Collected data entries
►
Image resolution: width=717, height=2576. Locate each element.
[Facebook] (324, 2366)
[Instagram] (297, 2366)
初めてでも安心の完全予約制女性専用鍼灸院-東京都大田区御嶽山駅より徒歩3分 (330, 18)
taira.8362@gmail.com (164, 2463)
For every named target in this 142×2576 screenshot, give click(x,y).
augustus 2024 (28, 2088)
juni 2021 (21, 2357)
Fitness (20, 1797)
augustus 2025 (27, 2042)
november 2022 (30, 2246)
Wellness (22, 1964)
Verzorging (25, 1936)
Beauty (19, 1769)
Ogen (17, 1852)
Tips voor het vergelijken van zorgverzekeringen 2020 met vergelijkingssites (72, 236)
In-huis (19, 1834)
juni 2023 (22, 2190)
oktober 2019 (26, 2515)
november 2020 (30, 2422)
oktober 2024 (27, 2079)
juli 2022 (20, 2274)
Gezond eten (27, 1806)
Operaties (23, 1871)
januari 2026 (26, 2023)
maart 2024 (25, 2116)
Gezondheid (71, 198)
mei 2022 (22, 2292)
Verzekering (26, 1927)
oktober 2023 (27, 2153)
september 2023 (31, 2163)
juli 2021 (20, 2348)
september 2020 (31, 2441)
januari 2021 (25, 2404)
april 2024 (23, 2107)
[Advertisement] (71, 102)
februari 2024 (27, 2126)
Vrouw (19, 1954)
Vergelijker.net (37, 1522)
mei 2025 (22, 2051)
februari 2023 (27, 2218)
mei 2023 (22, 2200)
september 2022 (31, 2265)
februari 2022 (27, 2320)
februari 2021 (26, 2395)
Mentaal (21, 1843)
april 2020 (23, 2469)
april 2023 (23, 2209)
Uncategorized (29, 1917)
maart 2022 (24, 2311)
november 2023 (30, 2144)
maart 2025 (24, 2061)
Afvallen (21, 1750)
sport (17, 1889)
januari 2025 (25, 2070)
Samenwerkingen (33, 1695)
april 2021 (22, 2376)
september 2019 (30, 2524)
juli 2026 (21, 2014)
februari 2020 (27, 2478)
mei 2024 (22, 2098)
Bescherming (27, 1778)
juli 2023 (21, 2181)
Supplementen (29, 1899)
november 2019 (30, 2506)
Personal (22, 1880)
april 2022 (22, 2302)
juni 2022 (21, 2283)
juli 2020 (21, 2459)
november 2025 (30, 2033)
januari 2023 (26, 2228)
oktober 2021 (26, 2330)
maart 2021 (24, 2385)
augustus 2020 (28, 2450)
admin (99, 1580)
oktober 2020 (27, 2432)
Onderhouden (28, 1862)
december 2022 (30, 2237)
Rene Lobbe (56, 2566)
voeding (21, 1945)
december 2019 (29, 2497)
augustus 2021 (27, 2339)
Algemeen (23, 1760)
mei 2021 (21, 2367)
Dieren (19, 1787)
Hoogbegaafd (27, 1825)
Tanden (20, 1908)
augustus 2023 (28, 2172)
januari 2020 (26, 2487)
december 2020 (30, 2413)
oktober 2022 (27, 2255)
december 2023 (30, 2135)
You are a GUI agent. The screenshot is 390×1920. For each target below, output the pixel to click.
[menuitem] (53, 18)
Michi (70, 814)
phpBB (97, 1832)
◄
> [What is being asked]
Above are the records; retype every one exactly.

> [Answer section]
Image resolution: width=717, height=2576. Locate each element.
[Facebook] (324, 2366)
[Instagram] (297, 2366)
初めてでも安心の完全予約制女性専用鍼灸院-東京都大田区御嶽山駅より徒歩3分 (330, 18)
taira.8362@gmail.com (164, 2463)
For every named target in this 142×2576 screenshot, give click(x,y).
augustus 2024 (28, 2088)
juni 2021 (21, 2357)
Fitness (20, 1797)
augustus 2025 (27, 2042)
november 2022 (30, 2246)
Wellness (22, 1964)
Verzorging (25, 1936)
Beauty (19, 1769)
Ogen (17, 1852)
Tips voor het vergelijken van zorgverzekeringen 2020 met vergelijkingssites (72, 236)
In-huis (19, 1834)
juni 2023 (22, 2190)
oktober 2019 (26, 2515)
november 2020 (30, 2422)
oktober 2024 (27, 2079)
juli 2022 (20, 2274)
Gezond eten (27, 1806)
Operaties (23, 1871)
januari 2026 (26, 2023)
maart 2024 (25, 2116)
Gezondheid (71, 198)
mei 2022 (22, 2292)
Verzekering (26, 1927)
oktober 2023 (27, 2153)
september 2023 (31, 2163)
juli 2021 (20, 2348)
september 2020 (31, 2441)
januari 2021 (25, 2404)
april 2024 (23, 2107)
[Advertisement] (71, 102)
februari 2024 (27, 2126)
Vrouw (19, 1954)
Vergelijker.net (37, 1522)
mei 2025 (22, 2051)
februari 2023 (27, 2218)
mei 2023 (22, 2200)
september 2022 (31, 2265)
februari 2022 (27, 2320)
februari 2021 (26, 2395)
Mentaal (21, 1843)
april 2020 (23, 2469)
april 2023 (23, 2209)
Uncategorized (29, 1917)
maart 2022 (24, 2311)
november 2023 (30, 2144)
maart 2025 (24, 2061)
Afvallen (21, 1750)
sport (17, 1889)
januari 2025 (25, 2070)
Samenwerkingen (33, 1695)
april 2021 (22, 2376)
september 2019 (30, 2524)
juli 2026 (21, 2014)
februari 2020 (27, 2478)
mei 2024 (22, 2098)
Bescherming (27, 1778)
juli 2023 (21, 2181)
Supplementen (29, 1899)
november 2019 (30, 2506)
Personal (22, 1880)
april 2022 (22, 2302)
juni 2022 (21, 2283)
juli 2020 (21, 2459)
november 2025 (30, 2033)
januari 2023 (26, 2228)
oktober 2021 (26, 2330)
maart 2021 (24, 2385)
augustus 2020 (28, 2450)
admin (99, 1580)
oktober 2020 (27, 2432)
Onderhouden (28, 1862)
december 2022 (30, 2237)
Rene Lobbe (56, 2566)
voeding (21, 1945)
december 2019 (29, 2497)
augustus 2021 (27, 2339)
Algemeen (23, 1760)
mei 2021 (21, 2367)
Dieren (19, 1787)
Hoogbegaafd (27, 1825)
Tanden (20, 1908)
augustus 2023 (28, 2172)
januari 2020 (26, 2487)
december 2020 (30, 2413)
oktober 2022 (27, 2255)
december 2023 (30, 2135)
You are a GUI agent. The screenshot is 390×1920. For each target below, output the pixel to click.
[menuitem] (53, 18)
Michi (70, 814)
phpBB (97, 1832)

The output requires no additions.